DESCRIPTION OF THE TASK:
Below are some records: retype them all exactly, but not the pictures.

Dataset entries:
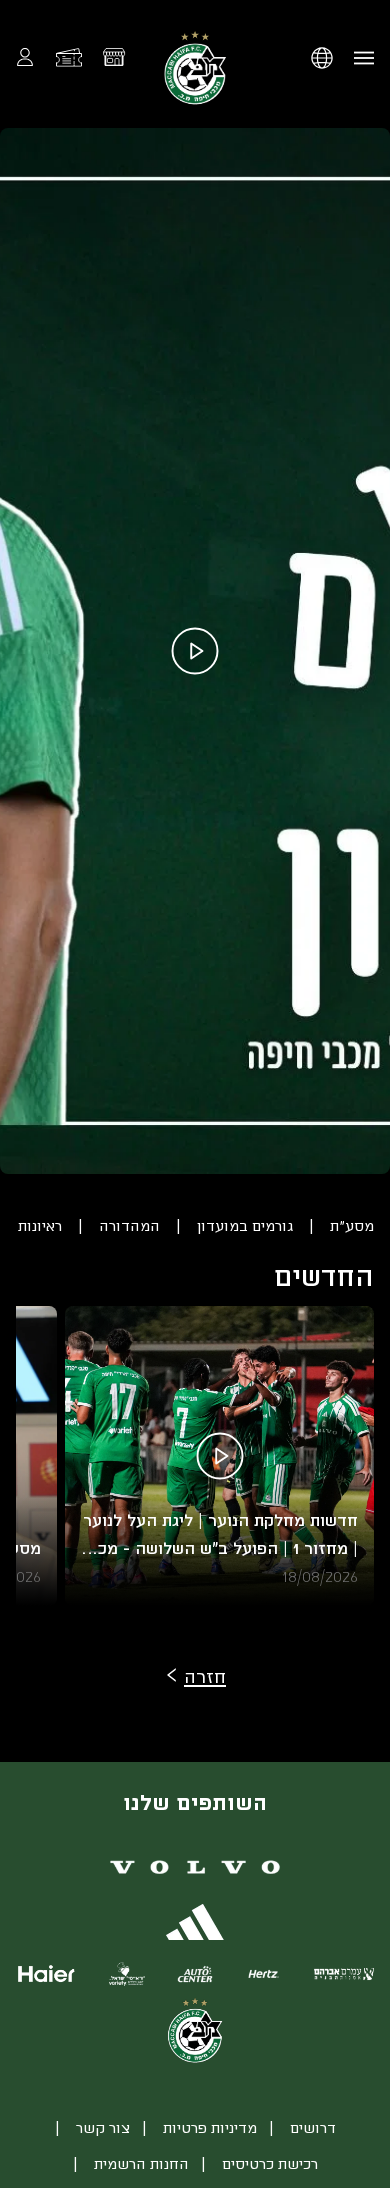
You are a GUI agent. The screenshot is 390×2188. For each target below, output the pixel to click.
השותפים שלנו (195, 1801)
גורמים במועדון (245, 1225)
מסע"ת (352, 1225)
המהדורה (129, 1225)
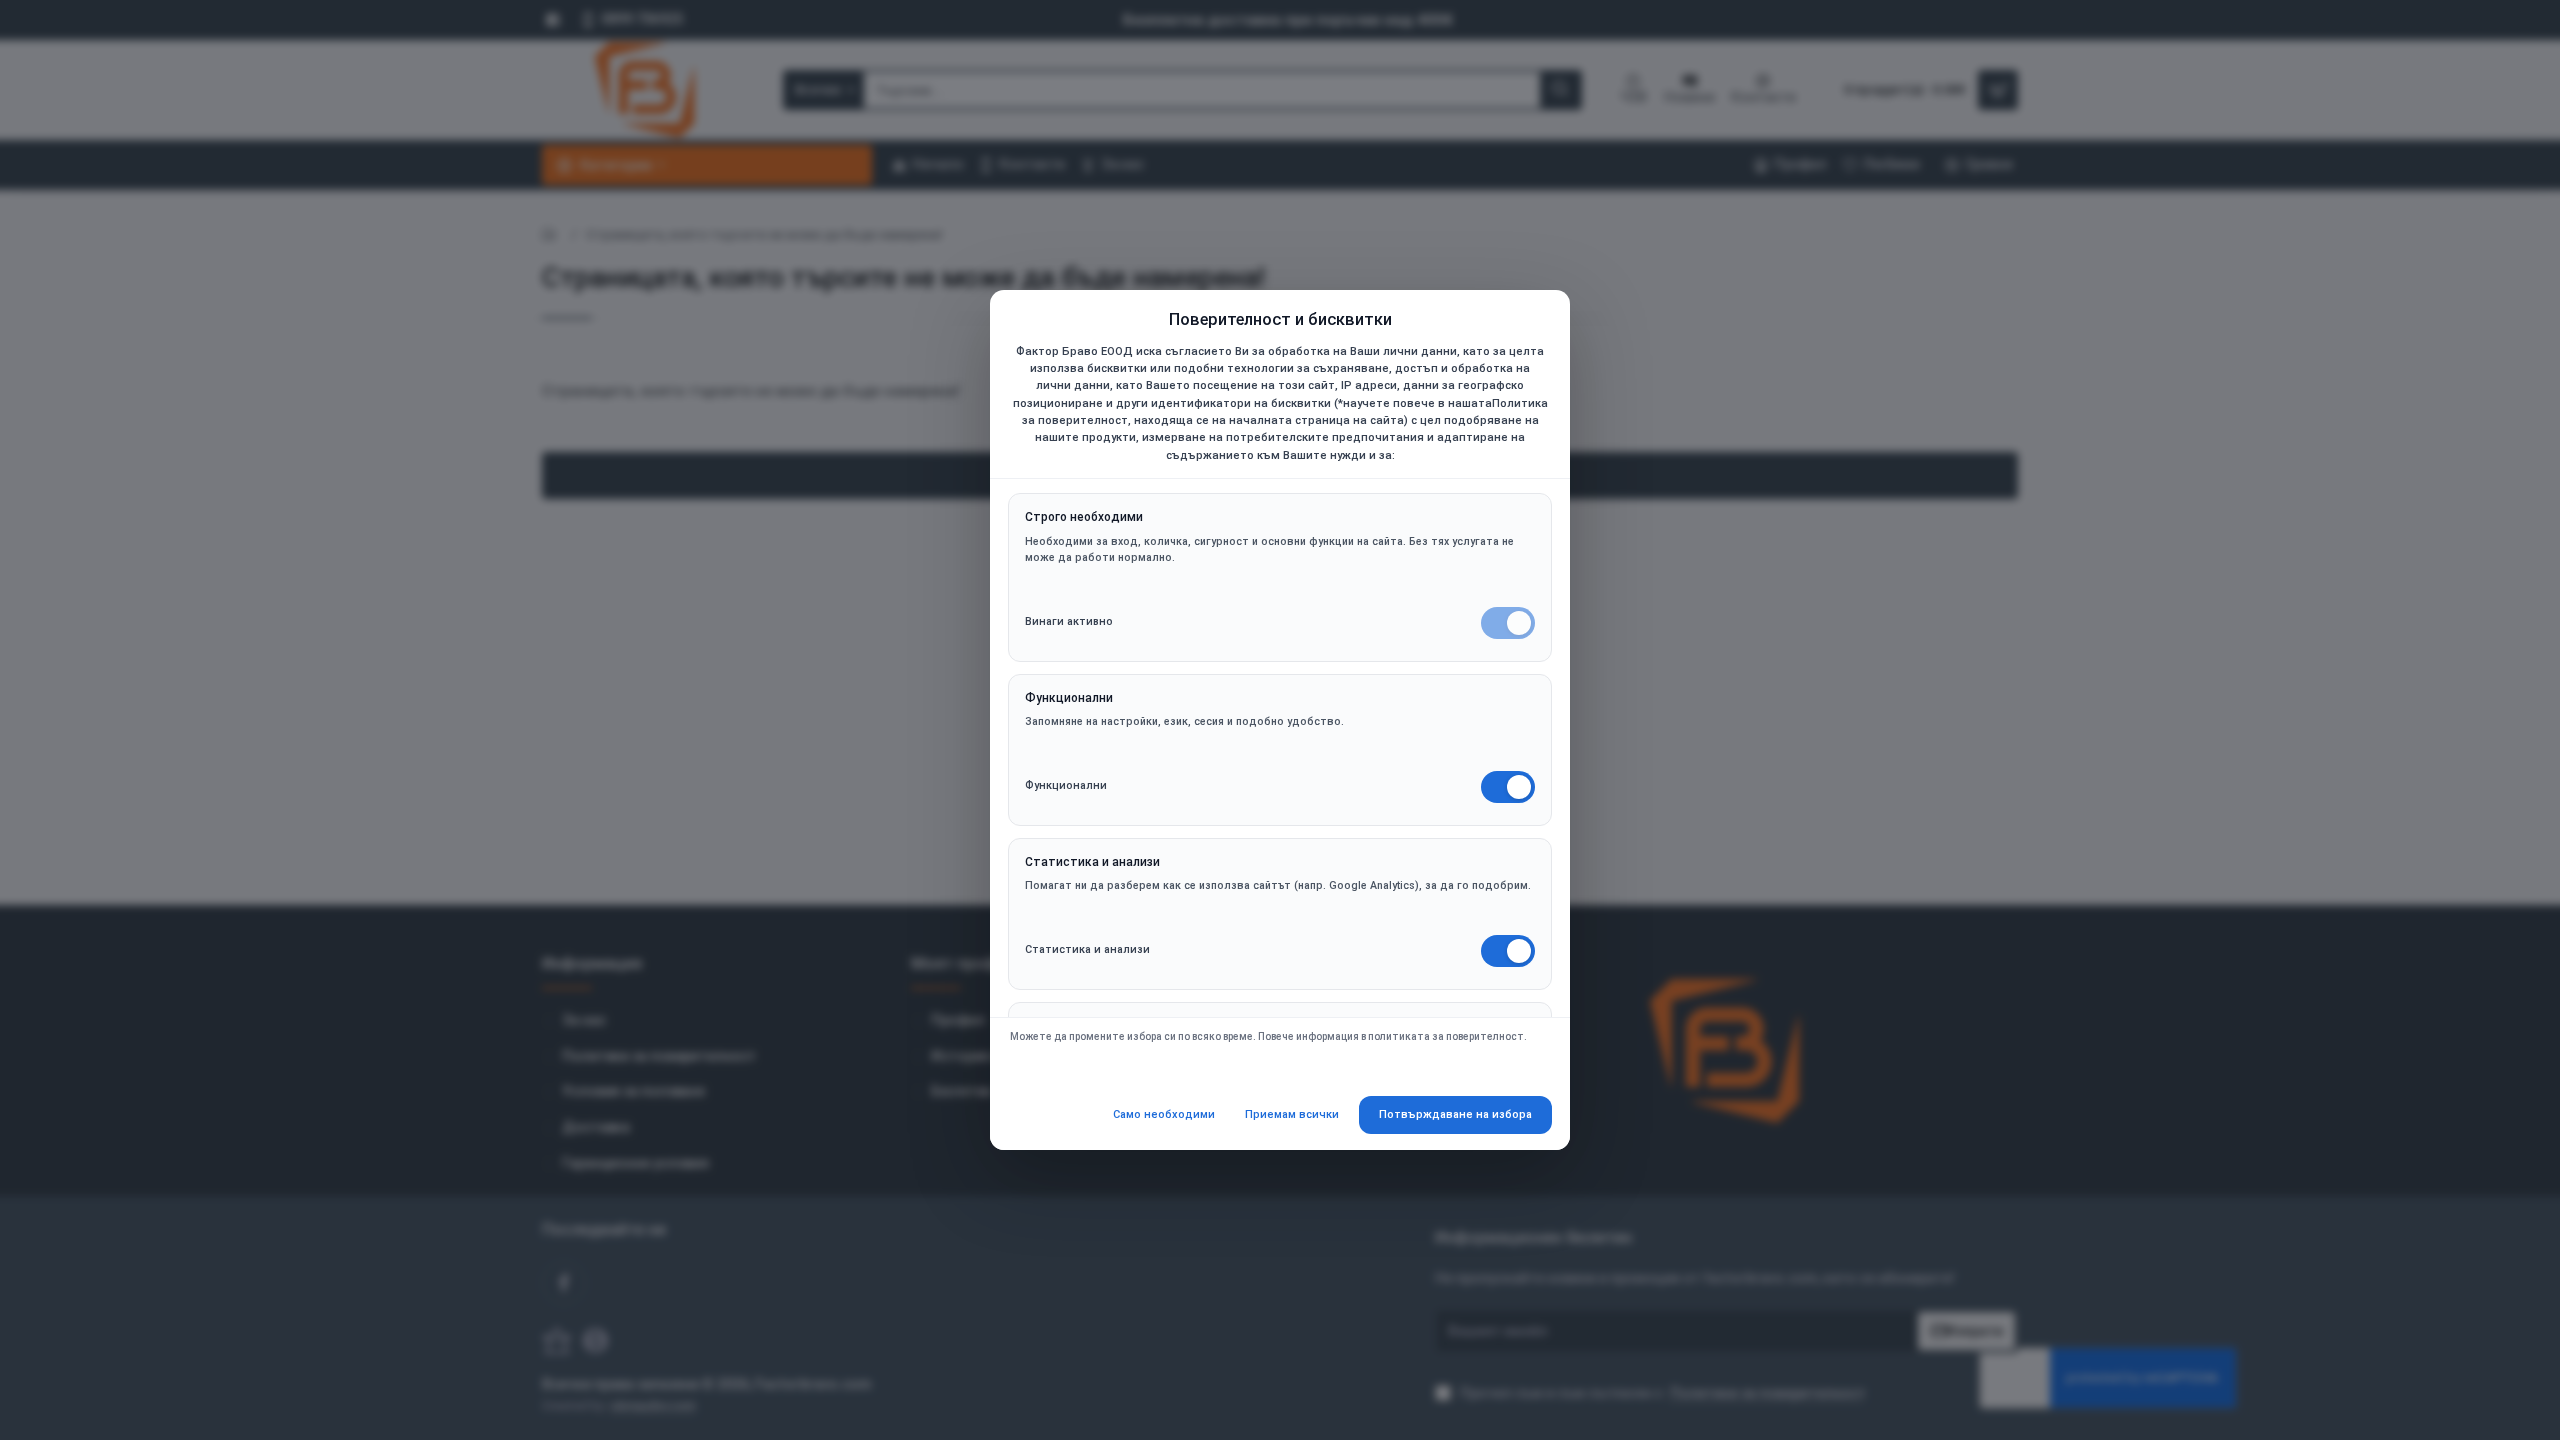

SOLUTION:
You are a GUI agent. The screenshot is 390×2188. For each target below, output the pixel to click.
השותפים שלנו (195, 1801)
גורמים במועדון (245, 1225)
מסע"ת (352, 1225)
המהדורה (129, 1225)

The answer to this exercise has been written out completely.